As Durga Puja, Kolkata’s festival of the year begins to creep up on the city, Kumortuli, the potter’s quarter a stone’s throw from the ghats or docks of the river Hooghly, becomes a flurry of activity. Thousands of workshops are piled together in that one neighbourhood, taking the form of shacks, warehouses, or large rooms. 


Durga Puja is a ten day celebration where the city of Kolkata welcomes the goddess Durga and her four children to their ‘baper bari’ or father’s home. Kumortuli’s idols find their homes in hundreds of pandals across the city, all decorated according to various themes and being the subject of worship for millions of devotees. 


We are there to acquaint ourselves with an unusual yet celebrated ‘Shilpi’ or artist of the Kumortuli community, Mala Pal. The winding lanes of Kumortuli, where idols for puja are made, remain a male-dominated world. Yet, within this zigzag of workshops, Mala Pal has made a name for herself. As we walk through the quarters, we stop every few minutes to ask where Mala Pal’s workshop is, two or three people pipe up, happy to give us directions to the celebrated artist’s place of work. 


Pal’s specialty is miniature idols. Amongst the towering goddesses and asuras of Kumortuli, her idols stand out, comforting, delicate, and almost doll-like in their features. 


“My family did not want me to work in this field,” she says frankly. “I trained outside of Kolkata and joined the business. Then the community had no choice but to accept me”. Mala worked incredibly hard for where she is today. 


Her father forbade her from joining the field. A patriarch, he believed her job was to be a homemaker. However, after his death, Mala could hone her natural talent. Her work began to win district and, eventually, state-level prizes, and she was soon invited to work in Delhi with the National Handicrafts and Handloom Museum, popularly known as the Craft Museum. 


After this, she was finally acknowledged and accepted as a Shilpi by her community. Mala proved herself as the real credit to Kumartuli. There are a few shelves at the back of her shop, all lined with various awards and all bearing her name.

* [DIRECTIVE 1] Format as a JSON list of strings the part of the listing that opens with the line containing "Where should I" and closes with the line containing "pyautogui.click(x=118, y=87)", one string per line and blank lines omitted.

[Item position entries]
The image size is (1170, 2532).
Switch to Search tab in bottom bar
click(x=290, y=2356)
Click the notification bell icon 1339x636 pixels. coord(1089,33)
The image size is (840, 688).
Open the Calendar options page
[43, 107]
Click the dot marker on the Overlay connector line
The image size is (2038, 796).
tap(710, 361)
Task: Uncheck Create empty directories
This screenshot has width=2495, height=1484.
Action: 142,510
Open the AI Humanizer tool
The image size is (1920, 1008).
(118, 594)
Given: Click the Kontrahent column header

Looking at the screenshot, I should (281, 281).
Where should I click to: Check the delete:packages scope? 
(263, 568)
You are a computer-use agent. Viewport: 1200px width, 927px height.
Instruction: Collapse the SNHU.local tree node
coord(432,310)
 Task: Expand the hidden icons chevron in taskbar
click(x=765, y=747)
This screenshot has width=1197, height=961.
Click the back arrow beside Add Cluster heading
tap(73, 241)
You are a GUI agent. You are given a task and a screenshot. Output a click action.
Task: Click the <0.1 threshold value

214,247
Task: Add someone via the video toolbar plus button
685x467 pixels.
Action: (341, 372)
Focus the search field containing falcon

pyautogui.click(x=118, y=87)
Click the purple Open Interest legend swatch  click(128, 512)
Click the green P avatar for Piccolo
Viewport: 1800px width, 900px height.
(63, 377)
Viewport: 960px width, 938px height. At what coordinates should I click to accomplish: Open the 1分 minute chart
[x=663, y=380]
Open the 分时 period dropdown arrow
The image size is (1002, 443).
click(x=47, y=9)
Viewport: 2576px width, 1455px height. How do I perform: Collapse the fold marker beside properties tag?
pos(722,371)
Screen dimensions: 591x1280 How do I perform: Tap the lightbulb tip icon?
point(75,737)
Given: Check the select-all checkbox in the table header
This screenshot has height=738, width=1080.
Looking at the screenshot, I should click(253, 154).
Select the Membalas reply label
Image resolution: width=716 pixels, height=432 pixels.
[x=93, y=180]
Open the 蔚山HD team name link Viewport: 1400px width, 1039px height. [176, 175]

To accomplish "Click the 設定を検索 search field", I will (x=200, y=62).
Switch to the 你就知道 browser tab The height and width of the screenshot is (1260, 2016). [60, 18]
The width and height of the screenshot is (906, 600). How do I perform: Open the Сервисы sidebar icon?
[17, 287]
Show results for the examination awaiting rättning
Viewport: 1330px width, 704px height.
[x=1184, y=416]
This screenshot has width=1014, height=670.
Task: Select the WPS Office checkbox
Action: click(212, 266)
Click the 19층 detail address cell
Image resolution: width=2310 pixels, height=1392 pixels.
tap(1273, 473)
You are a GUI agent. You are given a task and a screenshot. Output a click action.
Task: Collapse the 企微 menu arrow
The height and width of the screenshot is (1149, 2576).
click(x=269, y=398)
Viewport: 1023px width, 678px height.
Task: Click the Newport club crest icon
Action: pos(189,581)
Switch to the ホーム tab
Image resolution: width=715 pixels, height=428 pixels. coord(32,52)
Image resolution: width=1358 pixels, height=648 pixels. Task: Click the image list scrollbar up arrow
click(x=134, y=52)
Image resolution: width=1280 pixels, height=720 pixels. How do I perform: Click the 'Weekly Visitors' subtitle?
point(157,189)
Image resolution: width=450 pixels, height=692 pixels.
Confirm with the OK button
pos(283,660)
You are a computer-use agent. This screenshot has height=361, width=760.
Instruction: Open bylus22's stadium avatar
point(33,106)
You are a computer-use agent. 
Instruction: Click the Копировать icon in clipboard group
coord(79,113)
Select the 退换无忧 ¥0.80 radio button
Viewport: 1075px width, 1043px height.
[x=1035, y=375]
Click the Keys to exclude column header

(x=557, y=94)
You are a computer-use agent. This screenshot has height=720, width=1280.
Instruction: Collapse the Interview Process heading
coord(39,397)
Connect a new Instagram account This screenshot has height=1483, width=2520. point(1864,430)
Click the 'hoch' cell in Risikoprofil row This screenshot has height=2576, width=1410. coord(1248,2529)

* [DIRECTIVE 2] Resume the article about Mala Pal, picking up after its final sentence.

* [EXPECTED OUTPUT 1]
[
  "Where should I click to: Check the delete:packages scope? ",
  "(263, 568)",
  "You are a computer-use agent. Viewport: 1200px width, 927px height.",
  "Instruction: Collapse the SNHU.local tree node",
  "coord(432,310)",
  " Task: Expand the hidden icons chevron in taskbar",
  "click(x=765, y=747)",
  "This screenshot has width=1197, height=961.",
  "Click the back arrow beside Add Cluster heading",
  "tap(73, 241)",
  "You are a GUI agent. You are given a task and a screenshot. Output a click action.",
  "Task: Click the <0.1 threshold value",
  "214,247",
  "Task: Add someone via the video toolbar plus button",
  "685x467 pixels.",
  "Action: (341, 372)",
  "Focus the search field containing falcon",
  "pyautogui.click(x=118, y=87)"
]

* [EXPECTED OUTPUT 2]
Her husband brags about her achievements, urging her to bring out an album filled with photos, newspaper cut-outs, and accolades. “Most of the numbers on my phones are foreign ones,” he grins, referring to his various clients from around the world. 


We happen to be one of them, seeking Mala Pal’s exquisite artistry to take our very own Maa Durga back to the UK for our Bengali community’s first Durga Puja in the town of Peterborough. Mala Pal is more than happy to oblige, “It has not been good for shilpis like us. Lockdown hit us very badly”. The outpour of clients this year has been a godsend for her and her fellow sculptors. 


When reflecting on the hardships Mala has faced in reaching where she is today, she likes to joke about how creating the goddess each year has helped channel the same powerful energy into her life and work. And yet it is no joke. She has genuinely carved her place in Kumortuli’s legacy. 


The sculptors of Kumortuli who lovingly make Durga, the divine feminine, remain upholders of a man’s world. When we asked Mala Pal why her daughter did not follow in her footsteps, she ruefully smiled and shook her head, “She’s doing a B.Com. She has no interest in all this. For now, I am enough”.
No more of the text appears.